Buyukada (the big) Princes' Island in the Sea of Marmara

TURKEY | Sunday, 14 November 2010 | Views [500]

It was a beautiful sunny 70F degrees day in a large ferry traveling one hour to the Princes' Islands. There a four of them but we went to the last island to find a little bit of Key West flavor of architech of homes as well as modern style overlooking the large sea. A Honeymooner's dream place with carriage rides and no cars. Bikes a plenty with cows and horses and fruits lining the streets. The gelato as well as waffles could fill your sweet tooth dreams along with kebobs bread and baklava. The only not so pleasant reality is that the only trail to the monastery is up up up up up up a large elevation climb with little reprive for a breath or lack of muscle pain for the bikers. I feel after the day we made a wise choice renting a bike although I really think the travel book should have stated the degree of difficulty like a disney ride or trek.

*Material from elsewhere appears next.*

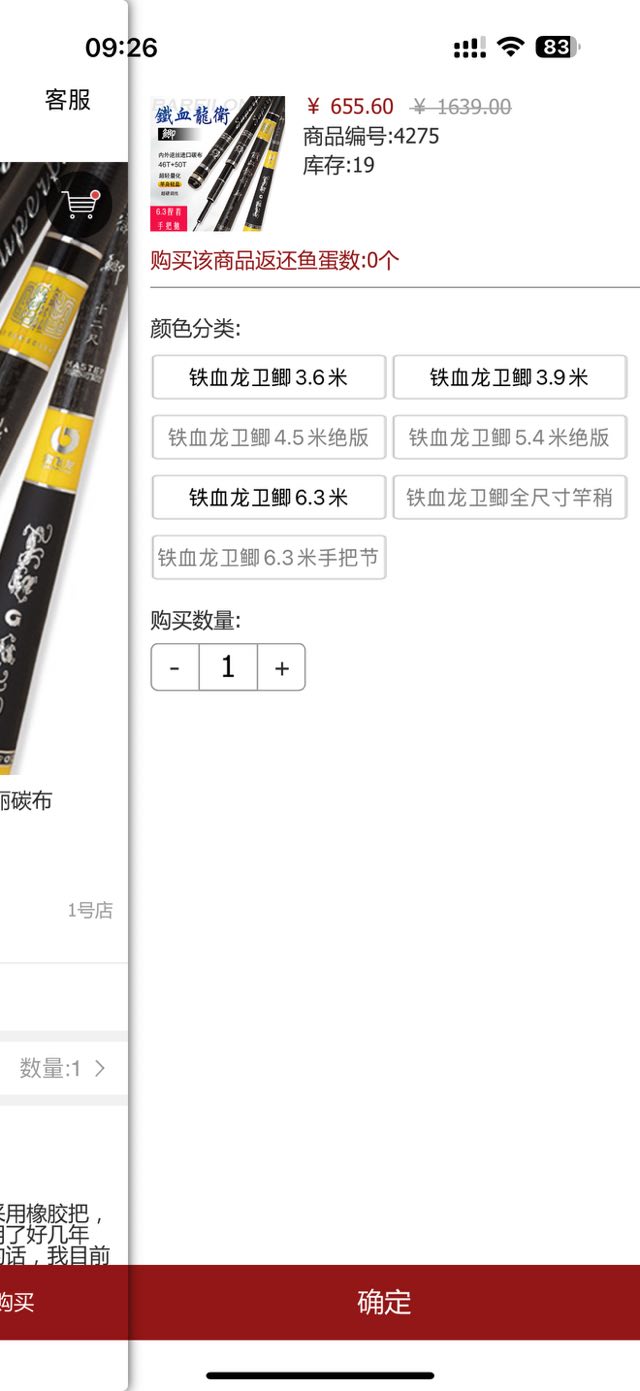Choose 铁血龙卫鲫 6.3米手把节 option
This screenshot has height=1391, width=640.
pyautogui.click(x=268, y=557)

I hated to see the horses having to gallop up the hill with a load of people and their goods.

We stopped half way up in a large shaded grass park area with free roaming horses. We shared our two clementimes with them but they contiued to put their noses in our bike baskets looking for more. Had we known we would have brought the apples.

As we rode I stopped and talked with an older gentlemen painting his gingerbread. His house as well as many others was lined with cats and kittens. Hannah was excited to take the time to play with them and I to chat with the Papa of the island. It was his summer house for many months and then will return with his wife to Istanbul for the winter.

We seemed to do well with realting although he spent 20 minutes telling me how to find a chinese restuarant in a different area then where we are staying. I don't like chinese food but somehow the discussion went that way so I followed . After that we returned our bikes and heading to a new ferry to haed back. Guess we were alittle relxed as we both fell aseelp from the rumble of the motoer to wake in a not so smart mind frame and go off the ferry on the asain side of istanbul. We didnt know exactly where we were for about 45 minutes as we went to eat and use the toilet which were both on the top of the to do list. When I found someone to share the map with me we were told that we were in a spot that wasnt even on the map...too funny. The only way to get the the European side was by boat again or swim. We did make it back after a beautiful boat ride again sitting outside the ferry with the breeze in ur faces. We took the tram back to our sto and for the 5th time lost our sense of where our hotel was. We fianlly had someone ask us if we were lost and we agreed to find help on a map and a bit of guidance. When we returned to our hotel they procededed to give us a cell phone for the next three days. We were never afraid as people are very friendly and helpful..but we were tired of walking back and forth and up and down.